The Times' annual college football countdown continues its march toward No. 1 with our pick for No. 12.
That blast of fresh air that was supposed to come with quarterback Jameis Winston's early departure to the National Football League?
It turned out to be muffler exhaust.
Florida State's program credibility continued to crater after a 39-point loss to Oregon at the Rose Bowl.
The Seminoles fell short on the field in 2014, then easily claimed the honor of "Nation's Worst Off-Season."
Winston was a beat writer's blessing/curse/nightmare in his three years in Tallahassee, a total package of talent and torment. He won a Heisman Trophy and led his team to a national title, but also stole crab legs from a supermarket and saw his reputation sullied with a sexual assault allegation.
Florida State's problems, though, did not disappear when Winston did.
The happy news of landing fifth-year graduate transfer quarterback Everett Golson from Notre Dame, ostensibly to replace Winston and continue roughshod dominance in the Atlantic Coast Conference, was overshadowed by two incidents in which players where charged with punching women.
Only a fool would write these off as two more isolated incidents.
Coach Jimbo Fisher dismissed freshman quarterback De'Andre Johnson after video emerged of that unseemly incident, which was followed by another punch-thrown claim levied at running back Dalvin Cook, the team's leading rusher from last season.
Cook has been suspended indefinitely pending the legal sorting out of his mess
Florida State could be the first program required to hire a video surveillance coordinator.
"We will do better," Fisher promised in a statement released after the charge against Cook. "I will not tolerate anything less."
Cook's trial is set for Monday. Stay tuned.
Fisher, for now, is planning on life without Cook.
"It's just like an injury," Fisher recently told the Orlando Sentinel. "It'd be no different if [Cook] blew his knee."
Florida State President John Thrasher, for what it's worth, has taken a keen interest in day-to-day operations.
"We communicate quite often, once or twice a week," Fisher said at ACC media days in July. "He's in our locker room.
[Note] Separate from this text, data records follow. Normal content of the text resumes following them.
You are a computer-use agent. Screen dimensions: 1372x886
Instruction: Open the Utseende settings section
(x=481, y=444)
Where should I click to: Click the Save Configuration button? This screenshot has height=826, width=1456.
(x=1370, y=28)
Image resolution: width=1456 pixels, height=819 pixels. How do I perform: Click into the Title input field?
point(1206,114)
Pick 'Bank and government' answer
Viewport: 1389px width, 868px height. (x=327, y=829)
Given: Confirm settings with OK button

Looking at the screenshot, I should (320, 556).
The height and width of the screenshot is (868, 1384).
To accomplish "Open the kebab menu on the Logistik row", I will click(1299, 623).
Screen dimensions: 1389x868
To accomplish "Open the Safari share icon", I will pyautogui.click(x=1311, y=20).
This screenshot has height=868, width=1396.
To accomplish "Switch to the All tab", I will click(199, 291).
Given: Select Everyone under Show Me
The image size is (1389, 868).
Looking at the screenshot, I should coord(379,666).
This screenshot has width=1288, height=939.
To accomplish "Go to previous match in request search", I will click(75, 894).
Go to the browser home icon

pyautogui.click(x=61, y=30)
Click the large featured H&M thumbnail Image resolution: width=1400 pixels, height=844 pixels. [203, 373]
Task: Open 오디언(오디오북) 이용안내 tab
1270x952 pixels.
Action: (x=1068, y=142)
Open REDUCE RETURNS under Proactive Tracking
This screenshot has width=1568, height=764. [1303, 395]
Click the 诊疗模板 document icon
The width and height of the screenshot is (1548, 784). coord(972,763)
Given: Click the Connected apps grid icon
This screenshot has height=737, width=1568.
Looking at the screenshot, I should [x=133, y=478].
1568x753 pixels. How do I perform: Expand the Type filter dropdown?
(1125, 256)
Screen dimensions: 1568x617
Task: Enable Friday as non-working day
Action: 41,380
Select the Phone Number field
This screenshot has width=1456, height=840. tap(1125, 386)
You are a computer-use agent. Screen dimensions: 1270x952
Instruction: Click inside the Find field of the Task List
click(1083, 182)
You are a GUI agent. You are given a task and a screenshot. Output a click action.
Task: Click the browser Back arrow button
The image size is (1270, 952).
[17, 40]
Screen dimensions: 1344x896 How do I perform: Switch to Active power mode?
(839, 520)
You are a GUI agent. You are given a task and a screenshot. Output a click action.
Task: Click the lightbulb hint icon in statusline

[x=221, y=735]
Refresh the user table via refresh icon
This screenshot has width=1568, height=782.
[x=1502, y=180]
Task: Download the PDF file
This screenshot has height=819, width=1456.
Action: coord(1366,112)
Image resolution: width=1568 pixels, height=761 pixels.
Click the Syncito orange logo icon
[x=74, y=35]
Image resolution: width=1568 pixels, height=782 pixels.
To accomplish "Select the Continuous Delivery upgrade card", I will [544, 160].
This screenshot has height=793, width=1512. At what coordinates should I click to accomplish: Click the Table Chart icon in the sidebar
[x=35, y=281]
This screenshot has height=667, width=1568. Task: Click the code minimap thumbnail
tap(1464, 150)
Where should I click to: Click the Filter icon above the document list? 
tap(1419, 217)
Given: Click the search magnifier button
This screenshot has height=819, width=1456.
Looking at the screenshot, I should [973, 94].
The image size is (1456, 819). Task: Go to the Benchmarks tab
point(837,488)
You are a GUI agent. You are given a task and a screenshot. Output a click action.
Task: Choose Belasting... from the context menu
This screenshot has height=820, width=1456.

He also knows we're the window of this university. ... It takes a village to raise kids."
Projecting Florida State's season is tricky as the Seminoles must replace key components of the offense (quarterback, four linemen, star receiver, star tight end, senior running back and maybe the leading rusher in Cook).
Golson graduated from Notre Dame and chose Florida State, thinking he was the missing piece to a championship puzzle.
No one is sure, yet, which Golson the Seminoles are receiving.
Is it the quarterback who led Notre Dame to the national title game three years ago, the Golson who was also brilliant in last year's near upset at Florida State?
Or, is it the Golson who faded down the stretch and ultimately accounted for 22 turnovers, including eight lost fumbles?
Golson says he needed a scenery change. He will be surrounded by another batch of top-level recruits. And though Florida State lost the early straw-poll vote to Clemson in the ACC, the team also lost Oklahoma State and Notre Dame off last year's schedule.
The nonconference lineup of Texas State, South Florida and Chattanooga almost guarantees a 10-win season, with key road games against Georgia Tech, Clemson and Florida determining what the Seminoles will be playing for in December.